Records for this task:
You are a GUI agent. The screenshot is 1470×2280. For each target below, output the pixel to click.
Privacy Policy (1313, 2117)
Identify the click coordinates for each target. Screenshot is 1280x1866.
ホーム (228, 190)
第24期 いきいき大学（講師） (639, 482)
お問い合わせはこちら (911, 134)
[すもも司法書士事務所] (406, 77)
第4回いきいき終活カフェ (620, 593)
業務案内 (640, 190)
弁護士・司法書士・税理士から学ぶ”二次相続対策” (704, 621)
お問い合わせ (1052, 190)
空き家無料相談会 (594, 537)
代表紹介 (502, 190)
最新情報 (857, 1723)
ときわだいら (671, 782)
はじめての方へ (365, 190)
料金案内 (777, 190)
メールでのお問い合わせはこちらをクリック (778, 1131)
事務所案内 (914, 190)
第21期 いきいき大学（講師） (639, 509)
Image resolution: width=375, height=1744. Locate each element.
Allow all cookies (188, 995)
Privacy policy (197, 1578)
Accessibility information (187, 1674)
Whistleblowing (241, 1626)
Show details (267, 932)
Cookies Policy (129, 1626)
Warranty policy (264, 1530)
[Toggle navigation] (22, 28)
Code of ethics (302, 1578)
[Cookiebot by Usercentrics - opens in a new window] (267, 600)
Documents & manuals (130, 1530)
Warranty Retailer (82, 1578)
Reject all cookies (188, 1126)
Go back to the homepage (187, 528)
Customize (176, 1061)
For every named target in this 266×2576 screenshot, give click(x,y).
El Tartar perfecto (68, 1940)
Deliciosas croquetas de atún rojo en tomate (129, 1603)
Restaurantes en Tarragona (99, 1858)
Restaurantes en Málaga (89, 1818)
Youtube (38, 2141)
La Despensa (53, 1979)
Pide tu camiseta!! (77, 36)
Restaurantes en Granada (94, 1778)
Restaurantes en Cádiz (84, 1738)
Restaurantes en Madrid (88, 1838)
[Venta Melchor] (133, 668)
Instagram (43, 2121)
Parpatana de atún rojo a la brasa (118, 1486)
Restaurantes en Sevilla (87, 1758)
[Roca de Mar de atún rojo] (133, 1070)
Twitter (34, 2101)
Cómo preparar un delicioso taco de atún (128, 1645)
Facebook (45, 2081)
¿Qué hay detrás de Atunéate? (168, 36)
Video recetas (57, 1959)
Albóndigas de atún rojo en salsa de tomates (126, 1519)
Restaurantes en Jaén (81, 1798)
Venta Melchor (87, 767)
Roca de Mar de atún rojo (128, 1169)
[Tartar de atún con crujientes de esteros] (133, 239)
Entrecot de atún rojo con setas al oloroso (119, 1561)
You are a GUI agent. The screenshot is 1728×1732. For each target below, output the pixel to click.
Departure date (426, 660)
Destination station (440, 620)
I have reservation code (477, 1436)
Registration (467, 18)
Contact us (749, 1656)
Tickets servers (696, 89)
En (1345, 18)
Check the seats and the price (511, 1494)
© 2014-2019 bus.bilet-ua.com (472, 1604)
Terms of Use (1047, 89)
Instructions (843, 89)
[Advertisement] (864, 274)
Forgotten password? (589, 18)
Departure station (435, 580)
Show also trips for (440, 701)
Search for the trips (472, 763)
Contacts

Required work:
Every entry must be duplicated exactly as it stands.

Your solution:
You are a GUI agent. The screenshot is 1470×2280. For each target below, output the pixel to click.
Privacy Policy (1313, 2117)
Identify the click coordinates for each target. Screenshot is 1280x1866.
ホーム (228, 190)
第24期 いきいき大学（講師） (639, 482)
お問い合わせはこちら (911, 134)
[すもも司法書士事務所] (406, 77)
第4回いきいき終活カフェ (620, 593)
業務案内 (640, 190)
弁護士・司法書士・税理士から学ぶ”二次相続対策” (704, 621)
お問い合わせ (1052, 190)
空き家無料相談会 (594, 537)
代表紹介 (502, 190)
最新情報 (857, 1723)
ときわだいら (671, 782)
はじめての方へ (365, 190)
料金案内 (777, 190)
メールでのお問い合わせはこちらをクリック (778, 1131)
事務所案内 (914, 190)
第21期 いきいき大学（講師） (639, 509)
Image resolution: width=375, height=1744. Locate each element.
Allow all cookies (188, 995)
Privacy policy (197, 1578)
Accessibility information (187, 1674)
Whistleblowing (241, 1626)
Show details (267, 932)
Cookies Policy (129, 1626)
Warranty policy (264, 1530)
[Toggle navigation] (22, 28)
Code of ethics (302, 1578)
[Cookiebot by Usercentrics - opens in a new window] (267, 600)
Documents & manuals (130, 1530)
Warranty Retailer (82, 1578)
Reject all cookies (188, 1126)
Go back to the homepage (187, 528)
Customize (176, 1061)
For every named target in this 266×2576 screenshot, give click(x,y).
El Tartar perfecto (68, 1940)
Deliciosas croquetas de atún rojo en tomate (129, 1603)
Restaurantes en Tarragona (99, 1858)
Restaurantes en Málaga (89, 1818)
Youtube (38, 2141)
La Despensa (53, 1979)
Pide tu camiseta!! (77, 36)
Restaurantes en Granada (94, 1778)
Restaurantes en Cádiz (84, 1738)
Restaurantes en Madrid (88, 1838)
[Venta Melchor] (133, 668)
Instagram (43, 2121)
Parpatana de atún rojo a la brasa (118, 1486)
Restaurantes en Sevilla (87, 1758)
[Roca de Mar de atún rojo] (133, 1070)
Twitter (34, 2101)
Cómo preparar un delicioso taco de atún (128, 1645)
Facebook (45, 2081)
¿Qué hay detrás de Atunéate? (168, 36)
Video recetas (57, 1959)
Albóndigas de atún rojo en salsa de tomates (126, 1519)
Restaurantes en Jaén (81, 1798)
Venta Melchor (87, 767)
Roca de Mar de atún rojo (128, 1169)
[Tartar de atún con crujientes de esteros] (133, 239)
Entrecot de atún rojo con setas al oloroso (119, 1561)
You are a GUI agent. The screenshot is 1728×1732. For each target below, output the pixel to click.
Departure date (426, 660)
Destination station (440, 620)
I have reservation code (477, 1436)
Registration (467, 18)
Contact us (749, 1656)
Tickets servers (696, 89)
En (1345, 18)
Check the seats and the price (511, 1494)
© 2014-2019 bus.bilet-ua.com (472, 1604)
Terms of Use (1047, 89)
Instructions (843, 89)
[Advertisement] (864, 274)
Forgotten password? (589, 18)
Departure station (435, 580)
Show also trips for (440, 701)
Search for the trips (472, 763)
Contacts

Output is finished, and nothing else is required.